***** Reading passage
Somebody has said, “Quand tous les poëtes seraient noyés, ce ne serait pas grand dommage;” but I am aware that this is not fit language to be held at a time when our birth-day odes and state-papers are written by such pretty poets as Mr. P---e and Mr. C*nn*ng. All I wish is, that the latter gentleman would change places with his brother P---e, by which means we should have somewhat less prose in our odes, and certainly less poetry in our politics.

“It is a scandal (said Sir Charles Sedley in William's reign) that a government so sick at heart as ours is should look so well in the face;” and Edmund Burke has said, in the present reign, “When the people conceive that laws and tribunals, and even popular assemblies, are perverted from the ends of their institution, they find in these names of degenerated establishments only new motives to discontent. Those bodies which, when full of life and beauty, lay in their arms and were their joy and comfort, when dead and putrid become more loathsome from remembrance of former endearments.” —Thoughts on the present Discontents, 1770.

------ Tutor haberi
Principis, Augustâ Caprearum in rupe sedentis
Cum grege Chaldæo.

Juvenal. Sat. x. v. 92.

The senate still continued, during the reign of Tiberius, to manage all the business of the public; the money was then and long after coined by their authority, and every other public affair received their sanction.

We are told by Tacitus of a certain race of men, who made themselves particularly useful to the Roman emperors, and were therefore called “instrumenta regni,” or “court tools.” From this it appears, that my Lords M---, C---, &c. &c. are by no means things of modern invention.
**********
_Given instruction:_
Reproduce the passage on poets, courtiers, and government word for word, in full. The entries after this passage come from a separate source.
***** Given records
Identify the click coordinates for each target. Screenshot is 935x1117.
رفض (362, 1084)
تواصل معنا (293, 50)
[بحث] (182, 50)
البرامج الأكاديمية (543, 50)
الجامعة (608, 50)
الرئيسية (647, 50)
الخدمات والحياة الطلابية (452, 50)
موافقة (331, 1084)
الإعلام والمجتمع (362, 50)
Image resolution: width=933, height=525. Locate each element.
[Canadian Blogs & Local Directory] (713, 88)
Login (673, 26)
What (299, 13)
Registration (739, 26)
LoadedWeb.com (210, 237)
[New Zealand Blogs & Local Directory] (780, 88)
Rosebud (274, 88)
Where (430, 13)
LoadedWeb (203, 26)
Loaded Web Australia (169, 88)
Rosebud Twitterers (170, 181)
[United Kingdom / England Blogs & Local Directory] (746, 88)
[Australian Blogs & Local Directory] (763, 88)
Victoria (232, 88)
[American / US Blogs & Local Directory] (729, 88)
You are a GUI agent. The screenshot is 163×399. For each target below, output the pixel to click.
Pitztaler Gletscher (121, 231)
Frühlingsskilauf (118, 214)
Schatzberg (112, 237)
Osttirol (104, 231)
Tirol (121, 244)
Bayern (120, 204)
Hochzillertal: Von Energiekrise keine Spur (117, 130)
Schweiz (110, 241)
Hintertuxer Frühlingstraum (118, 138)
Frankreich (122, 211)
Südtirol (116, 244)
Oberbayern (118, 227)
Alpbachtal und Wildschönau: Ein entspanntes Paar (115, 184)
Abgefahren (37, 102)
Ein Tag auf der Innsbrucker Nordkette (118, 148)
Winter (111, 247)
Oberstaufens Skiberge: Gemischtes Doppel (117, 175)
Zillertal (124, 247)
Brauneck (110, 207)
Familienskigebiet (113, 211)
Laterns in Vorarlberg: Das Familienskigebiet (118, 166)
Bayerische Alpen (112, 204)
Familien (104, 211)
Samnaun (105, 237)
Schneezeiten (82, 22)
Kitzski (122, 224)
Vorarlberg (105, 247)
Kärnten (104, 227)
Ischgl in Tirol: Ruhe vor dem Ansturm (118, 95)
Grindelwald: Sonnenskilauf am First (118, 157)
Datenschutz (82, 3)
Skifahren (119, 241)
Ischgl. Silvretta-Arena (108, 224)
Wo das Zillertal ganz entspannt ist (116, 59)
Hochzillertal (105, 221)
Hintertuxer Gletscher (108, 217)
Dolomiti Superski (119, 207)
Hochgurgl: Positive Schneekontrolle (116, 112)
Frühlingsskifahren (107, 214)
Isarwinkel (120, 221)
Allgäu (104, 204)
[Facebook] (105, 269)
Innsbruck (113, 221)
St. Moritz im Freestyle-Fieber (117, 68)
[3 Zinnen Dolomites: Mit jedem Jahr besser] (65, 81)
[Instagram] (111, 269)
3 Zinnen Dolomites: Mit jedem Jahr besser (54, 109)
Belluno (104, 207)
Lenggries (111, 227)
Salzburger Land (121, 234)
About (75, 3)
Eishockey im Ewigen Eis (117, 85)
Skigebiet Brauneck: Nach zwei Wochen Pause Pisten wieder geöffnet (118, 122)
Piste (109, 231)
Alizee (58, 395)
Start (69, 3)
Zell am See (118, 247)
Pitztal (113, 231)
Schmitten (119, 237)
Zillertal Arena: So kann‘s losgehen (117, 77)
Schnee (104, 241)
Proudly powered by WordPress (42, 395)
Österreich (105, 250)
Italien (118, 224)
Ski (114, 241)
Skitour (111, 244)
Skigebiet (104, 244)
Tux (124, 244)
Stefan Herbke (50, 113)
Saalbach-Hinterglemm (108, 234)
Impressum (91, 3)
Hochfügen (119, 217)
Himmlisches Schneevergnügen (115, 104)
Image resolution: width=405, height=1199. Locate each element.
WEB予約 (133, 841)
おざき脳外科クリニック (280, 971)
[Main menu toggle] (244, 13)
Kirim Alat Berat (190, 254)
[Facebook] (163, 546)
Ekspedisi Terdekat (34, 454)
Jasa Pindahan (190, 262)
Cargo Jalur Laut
**********
_Full response:_
Somebody has said, “Quand tous les poëtes seraient noyés, ce ne serait pas grand dommage;” but I am aware that this is not fit language to be held at a time when our birth-day odes and state-papers are written by such pretty poets as Mr. P---e and Mr. C*nn*ng. All I wish is, that the latter gentleman would change places with his brother P---e, by which means we should have somewhat less prose in our odes, and certainly less poetry in our politics.

“It is a scandal (said Sir Charles Sedley in William's reign) that a government so sick at heart as ours is should look so well in the face;” and Edmund Burke has said, in the present reign, “When the people conceive that laws and tribunals, and even popular assemblies, are perverted from the ends of their institution, they find in these names of degenerated establishments only new motives to discontent. Those bodies which, when full of life and beauty, lay in their arms and were their joy and comfort, when dead and putrid become more loathsome from remembrance of former endearments.” —Thoughts on the present Discontents, 1770.

------ Tutor haberi
Principis, Augustâ Caprearum in rupe sedentis
Cum grege Chaldæo.

Juvenal. Sat. x. v. 92.

The senate still continued, during the reign of Tiberius, to manage all the business of the public; the money was then and long after coined by their authority, and every other public affair received their sanction.

We are told by Tacitus of a certain race of men, who made themselves particularly useful to the Roman emperors, and were therefore called “instrumenta regni,” or “court tools.” From this it appears, that my Lords M---, C---, &c. &c. are by no means things of modern invention.